## [TASK TO COMPLETE]
Without changing a single word, set down all of the records.
ENTRIES SUPPLIED: Begin
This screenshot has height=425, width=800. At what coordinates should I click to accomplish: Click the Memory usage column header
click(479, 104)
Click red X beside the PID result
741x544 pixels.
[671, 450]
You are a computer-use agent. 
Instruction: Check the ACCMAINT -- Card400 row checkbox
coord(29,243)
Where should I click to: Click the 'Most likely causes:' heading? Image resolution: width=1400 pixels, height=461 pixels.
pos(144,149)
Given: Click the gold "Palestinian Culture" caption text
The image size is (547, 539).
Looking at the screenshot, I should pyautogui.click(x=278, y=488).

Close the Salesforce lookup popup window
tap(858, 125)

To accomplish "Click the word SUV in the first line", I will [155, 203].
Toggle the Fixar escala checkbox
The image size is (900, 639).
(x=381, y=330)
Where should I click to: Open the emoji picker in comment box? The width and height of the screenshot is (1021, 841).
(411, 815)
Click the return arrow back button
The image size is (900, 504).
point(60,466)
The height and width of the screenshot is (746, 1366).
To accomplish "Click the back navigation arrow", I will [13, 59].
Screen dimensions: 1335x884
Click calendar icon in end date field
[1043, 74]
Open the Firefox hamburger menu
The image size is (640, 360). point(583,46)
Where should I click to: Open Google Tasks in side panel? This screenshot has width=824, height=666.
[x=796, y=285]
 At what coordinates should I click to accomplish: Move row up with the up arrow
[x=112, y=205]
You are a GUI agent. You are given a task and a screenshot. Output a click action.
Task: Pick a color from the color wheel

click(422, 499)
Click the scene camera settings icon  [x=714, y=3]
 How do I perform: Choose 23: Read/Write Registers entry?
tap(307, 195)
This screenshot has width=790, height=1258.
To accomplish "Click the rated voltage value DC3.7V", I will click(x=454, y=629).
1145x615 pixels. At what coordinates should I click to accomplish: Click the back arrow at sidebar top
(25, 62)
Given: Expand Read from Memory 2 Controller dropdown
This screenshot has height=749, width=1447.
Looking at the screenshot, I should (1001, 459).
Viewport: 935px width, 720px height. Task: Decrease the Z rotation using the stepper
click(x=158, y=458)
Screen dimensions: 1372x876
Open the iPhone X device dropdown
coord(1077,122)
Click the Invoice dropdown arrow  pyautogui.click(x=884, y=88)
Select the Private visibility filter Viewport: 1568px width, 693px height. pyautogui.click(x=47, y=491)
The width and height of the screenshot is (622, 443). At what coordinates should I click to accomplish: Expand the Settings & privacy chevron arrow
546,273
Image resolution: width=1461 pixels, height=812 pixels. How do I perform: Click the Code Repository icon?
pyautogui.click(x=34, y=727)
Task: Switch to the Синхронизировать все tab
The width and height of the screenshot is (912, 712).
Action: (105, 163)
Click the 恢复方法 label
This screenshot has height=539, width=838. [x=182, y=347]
ENTRIES SUPPLIED: End
## [EXERCISE RESPONSE]
This screenshot has height=425, width=800. At what coordinates should I click to accomplish: Click the Memory usage column header
click(479, 104)
Click red X beside the PID result
741x544 pixels.
[671, 450]
You are a computer-use agent. 
Instruction: Check the ACCMAINT -- Card400 row checkbox
coord(29,243)
Where should I click to: Click the 'Most likely causes:' heading? Image resolution: width=1400 pixels, height=461 pixels.
pos(144,149)
Given: Click the gold "Palestinian Culture" caption text
The image size is (547, 539).
Looking at the screenshot, I should pyautogui.click(x=278, y=488).

Close the Salesforce lookup popup window
tap(858, 125)

To accomplish "Click the word SUV in the first line", I will [155, 203].
Toggle the Fixar escala checkbox
The image size is (900, 639).
(x=381, y=330)
Where should I click to: Open the emoji picker in comment box? The width and height of the screenshot is (1021, 841).
(411, 815)
Click the return arrow back button
The image size is (900, 504).
point(60,466)
The height and width of the screenshot is (746, 1366).
To accomplish "Click the back navigation arrow", I will [13, 59].
Screen dimensions: 1335x884
Click calendar icon in end date field
[1043, 74]
Open the Firefox hamburger menu
The image size is (640, 360). point(583,46)
Where should I click to: Open Google Tasks in side panel? This screenshot has width=824, height=666.
[x=796, y=285]
 At what coordinates should I click to accomplish: Move row up with the up arrow
[x=112, y=205]
You are a GUI agent. You are given a task and a screenshot. Output a click action.
Task: Pick a color from the color wheel

click(422, 499)
Click the scene camera settings icon  [x=714, y=3]
 How do I perform: Choose 23: Read/Write Registers entry?
tap(307, 195)
This screenshot has width=790, height=1258.
To accomplish "Click the rated voltage value DC3.7V", I will click(x=454, y=629).
1145x615 pixels. At what coordinates should I click to accomplish: Click the back arrow at sidebar top
(25, 62)
Given: Expand Read from Memory 2 Controller dropdown
This screenshot has height=749, width=1447.
Looking at the screenshot, I should (1001, 459).
Viewport: 935px width, 720px height. Task: Decrease the Z rotation using the stepper
click(x=158, y=458)
Screen dimensions: 1372x876
Open the iPhone X device dropdown
coord(1077,122)
Click the Invoice dropdown arrow  pyautogui.click(x=884, y=88)
Select the Private visibility filter Viewport: 1568px width, 693px height. pyautogui.click(x=47, y=491)
The width and height of the screenshot is (622, 443). At what coordinates should I click to accomplish: Expand the Settings & privacy chevron arrow
546,273
Image resolution: width=1461 pixels, height=812 pixels. How do I perform: Click the Code Repository icon?
pyautogui.click(x=34, y=727)
Task: Switch to the Синхронизировать все tab
The width and height of the screenshot is (912, 712).
Action: (105, 163)
Click the 恢复方法 label
This screenshot has height=539, width=838. [x=182, y=347]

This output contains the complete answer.